Hallo, Heri! Als wir uns das letzte Mal unterhalten haben, waren TÝR noch mehr oder minder unsigned, denn Ihr hattet nur so etwas wie einen Vertriebsdeal mit dem kleinen, in Eurer Heimat ansässigen Label TUTL RECORDS, und Du warst gerade auf dem Rückweg von einem Schüler, dem Du Gitarrenunterricht gegeben hattest. Mittlerweile dürftest Du wohl kaum noch Zeit für Gitarrenunterricht haben, denn TÝR haben gerade ihr drittes neues Album bei einem internationalen Label veröffentlicht und sind wohl auch ansonsten sehr zeitintensiv geworden. Bist Du zufrieden mit der Entwicklung, die TÝR in den letzten fünf Jahren genommen haben, oder würdest Du gerne etwas verändern?

Exakt, ich arbeite nicht mehr bei der Musikschule, sondern gebe nur noch private Unterrichtsstunden. Unser Tourplan verschlingt zu viel Zeit, um noch einen normalen Job zu gestatten. Daher bin ich rundum zufrieden mit der schnellen Entwicklung von TÝR, und ich könnte mir nicht im entferntesten vorstellen, was ich im Rückblick anders machen würde.

Na, das klingt doch prächtig! Während der letzten Jahre wart Ihr mehr oder minder permanent auf Tour. Magst Du dieses Zigeunerleben oder vermißt Du Dein Zuhause? Ich kann mir nämlich kaum vorstellen, daß Du irgendwo auf der Welt etwas gesehen hast, das den Färöer Inseln nahekommt!

Natürlich vermisse ich meine Heimat, aber es gibt nichts, das mit dem Tourleben mithalten kann. Du hast übrigens recht: Ich habe noch keinen Ort gefunden, der mit Färöer vergleichbar wäre. Ich glaube, am nächsten dürfte wohl Schottland kommen. Die dortige Landschaft und die Menschen erinnern mich ein wenig an zu Hause.

Was sich durchaus erklären läßt, denn wir hatten schon beim letzten Mal erörtert, daß Färöer von Schottland aus besiedelt wurde. Dank der Musik hast Du von Färöer aus nahezu die halbe Welt bereist. Gab es irgendwelche Gegenden, die Dir besonders gut gefallen haben? Irgendwelche Momente, an die Du Dich besonders gerne erinnerst?

Das kanadische Toronto ist einer der schönsten Orte, an denen ich bislang gewesen bin. Aber generell kann ich sagen, daß ich viele wundervolle Gegenden gesehen und viele großartige Menschen getroffen habe.

Zumeist wart Ihr mit stilistisch vergleichbaren Bands auf Tour - oftmals zu solchen Festivaltourneen wie dem "Paganfest" und so weiter zusammengefaßt. Wie waren die Reaktionen, wenn Ihr vor anderem Publikum gespielt habt?

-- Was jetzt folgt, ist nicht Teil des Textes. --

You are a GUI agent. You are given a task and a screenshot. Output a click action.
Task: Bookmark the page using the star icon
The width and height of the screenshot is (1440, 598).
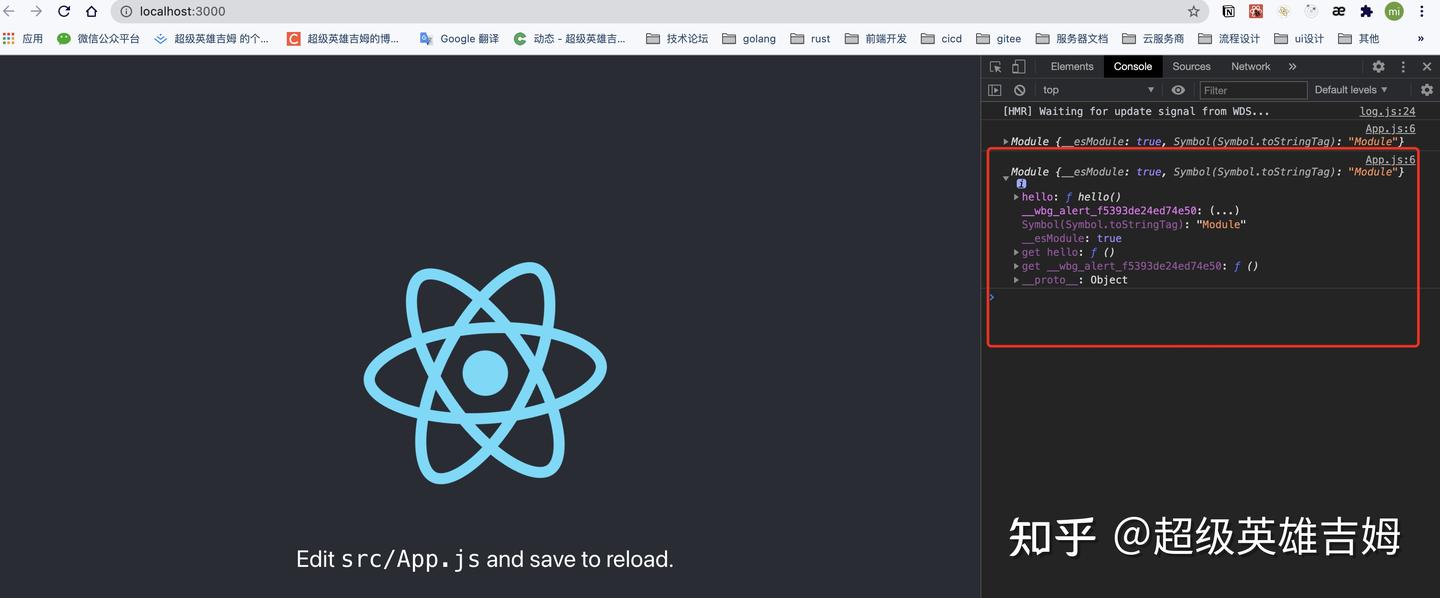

Ganz gleich, ob es nun stilistisch ähnliche oder eher unterschiedliche Bands waren, konnten wir uns eigentlich immer über gute Reaktionen freuen. Allerdings merkt man natürlich immer, wenn der überwiegende Teil des Publikums wegen einer bestimmten Band kommt, wobei diese Band übrigens von Abend zu Abend eine andere sein kann. Das ist natürlich ein gewisser Nachteil dieser Touren mit vielen Bands, aber generell hat es für uns bei all diesen Konzertreisen gut geklappt.

Die Färöer Inseln sind sehr klein, doch Ihr kommt viel in der Welt herum. Seht Ihr Euch deswegen ein wenig als Botschafter Eures Landes an? Diesbezüglich sollte man sich zudem vor Augen führen, daß Eure Musik einigen Einfluß der traditionellen färöischen Musik beinhaltet.

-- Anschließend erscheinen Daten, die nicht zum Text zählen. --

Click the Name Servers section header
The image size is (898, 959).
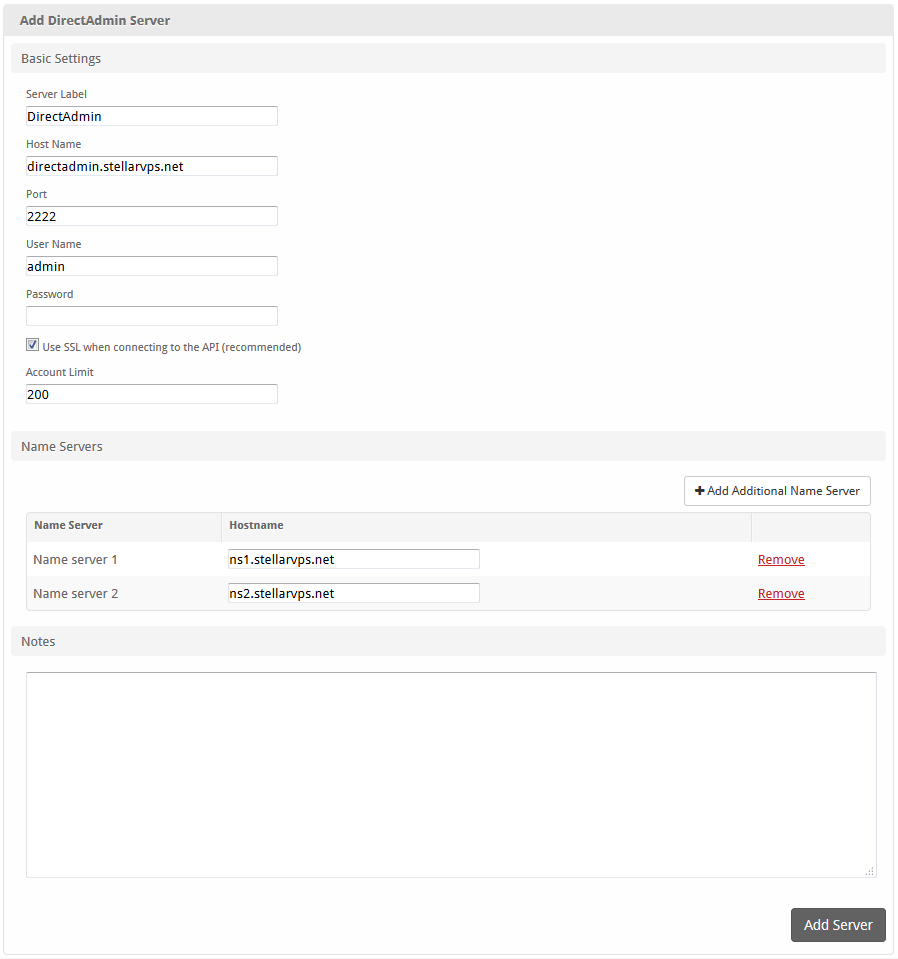[x=62, y=446]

Oftmals hören wir von Leuten, daß sie dank TÝR zum ersten Mal im Leben etwas von Färöer gehört haben. Das gibt mir ein gutes Gefühl hinsichtlich der Aufmerksamkeit, die wir auf unsere Heimat lenken, und ich hoffe, daß wir den Leuten einen guten Eindruck vermitteln.

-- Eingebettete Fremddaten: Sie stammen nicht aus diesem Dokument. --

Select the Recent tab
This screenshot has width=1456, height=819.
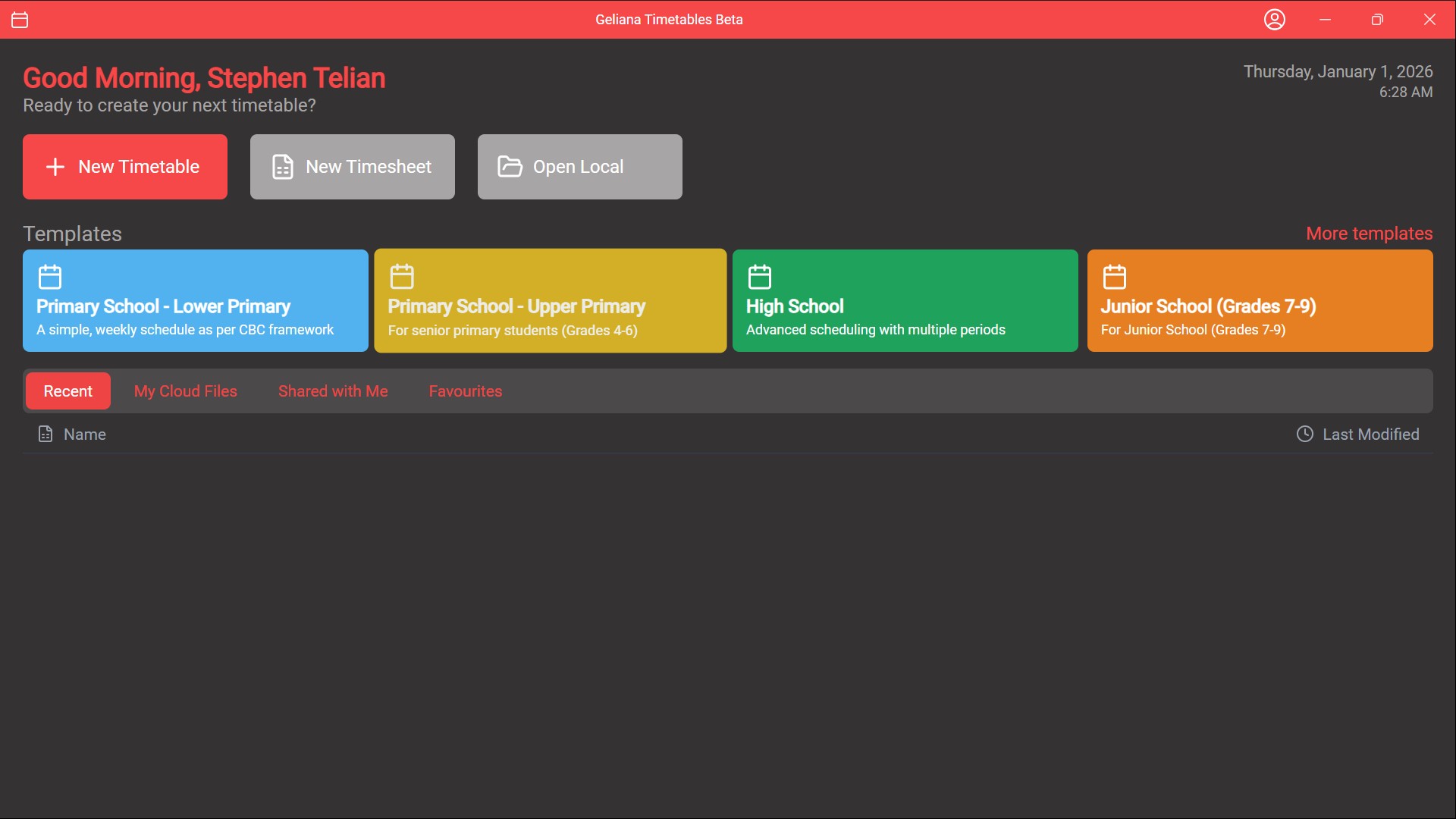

Wie groß ist der Anteil der traditionellen färöischen Musik bei TÝR heutzutage? Immerhin gibt es auf »By The Light Of The Northern Star« nur zwei Songs, deren Titel nicht englisch sind.

Das sagt allerdings nur etwas über den Prozentsatz von färöischen Texten aus, nicht aber über den musikalischen Einfluß. Fast alle unsere musikalischen Ideen rühren von irgendeiner traditionellen, skandinavischen Melodie her, aber dennoch schreiben wir meist englische Texte dazu, so daß also zwischen färöischen Titeln und traditionellen Melodien kein Zusammenhang besteht.

Euer Line-up hat sich in den letzten Jahren als sehr stabil erwiesen, doch 2008 mußten einige Drummer bei Euch aushelfen. Was war damals mit Eurem Trommler Kári Streymoy los?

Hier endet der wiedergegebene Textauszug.